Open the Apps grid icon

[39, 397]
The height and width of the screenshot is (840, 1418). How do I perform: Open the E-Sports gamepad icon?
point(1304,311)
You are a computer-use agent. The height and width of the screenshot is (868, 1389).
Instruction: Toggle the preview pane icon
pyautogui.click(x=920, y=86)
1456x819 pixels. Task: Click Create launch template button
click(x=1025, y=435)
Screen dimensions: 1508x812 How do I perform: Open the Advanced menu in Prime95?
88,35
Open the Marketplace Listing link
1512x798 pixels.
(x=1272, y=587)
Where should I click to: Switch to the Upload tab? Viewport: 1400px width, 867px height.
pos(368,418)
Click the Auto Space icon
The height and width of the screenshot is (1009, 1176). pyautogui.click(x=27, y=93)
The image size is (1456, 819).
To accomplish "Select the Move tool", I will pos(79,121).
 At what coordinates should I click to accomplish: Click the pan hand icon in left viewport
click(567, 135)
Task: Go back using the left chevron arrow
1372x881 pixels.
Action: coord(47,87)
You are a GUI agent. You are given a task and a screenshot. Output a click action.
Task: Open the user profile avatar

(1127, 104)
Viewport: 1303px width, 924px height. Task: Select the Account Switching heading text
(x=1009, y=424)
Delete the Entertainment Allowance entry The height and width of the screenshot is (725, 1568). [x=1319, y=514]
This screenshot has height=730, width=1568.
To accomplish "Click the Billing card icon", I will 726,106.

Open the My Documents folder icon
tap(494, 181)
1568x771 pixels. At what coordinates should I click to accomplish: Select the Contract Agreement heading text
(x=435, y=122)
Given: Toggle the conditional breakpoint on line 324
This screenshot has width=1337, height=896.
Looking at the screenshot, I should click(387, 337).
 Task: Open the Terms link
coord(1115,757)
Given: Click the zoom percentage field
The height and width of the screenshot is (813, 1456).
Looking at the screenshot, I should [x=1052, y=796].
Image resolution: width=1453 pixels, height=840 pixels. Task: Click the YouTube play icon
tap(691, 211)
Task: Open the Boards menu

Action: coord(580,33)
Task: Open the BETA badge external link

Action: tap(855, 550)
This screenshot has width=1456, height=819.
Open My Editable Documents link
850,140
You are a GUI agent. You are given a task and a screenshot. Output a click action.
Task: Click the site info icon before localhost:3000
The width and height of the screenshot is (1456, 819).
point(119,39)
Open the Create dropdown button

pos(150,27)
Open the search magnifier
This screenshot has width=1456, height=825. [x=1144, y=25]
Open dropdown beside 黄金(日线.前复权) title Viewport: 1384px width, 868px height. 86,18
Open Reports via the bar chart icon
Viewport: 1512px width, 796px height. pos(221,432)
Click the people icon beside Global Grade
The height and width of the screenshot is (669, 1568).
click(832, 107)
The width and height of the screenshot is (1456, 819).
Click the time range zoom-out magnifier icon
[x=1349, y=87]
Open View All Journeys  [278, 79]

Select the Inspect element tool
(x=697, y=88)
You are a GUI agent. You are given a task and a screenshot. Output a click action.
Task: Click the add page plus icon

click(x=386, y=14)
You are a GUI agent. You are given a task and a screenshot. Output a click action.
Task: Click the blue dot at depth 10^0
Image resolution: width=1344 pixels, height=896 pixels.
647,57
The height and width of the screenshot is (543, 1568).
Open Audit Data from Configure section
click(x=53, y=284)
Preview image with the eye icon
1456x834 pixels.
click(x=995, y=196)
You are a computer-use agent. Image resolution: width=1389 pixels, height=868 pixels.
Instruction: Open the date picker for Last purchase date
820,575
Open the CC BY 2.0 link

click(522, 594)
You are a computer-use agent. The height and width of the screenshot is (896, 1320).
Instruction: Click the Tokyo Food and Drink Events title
----
◆ What you need to do
From the entries above, extract every line where the word "title" appears.

◆ Solution for this exercise
Open dropdown beside 黄金(日线.前复权) title Viewport: 1384px width, 868px height. 86,18
Instruction: Click the Tokyo Food and Drink Events title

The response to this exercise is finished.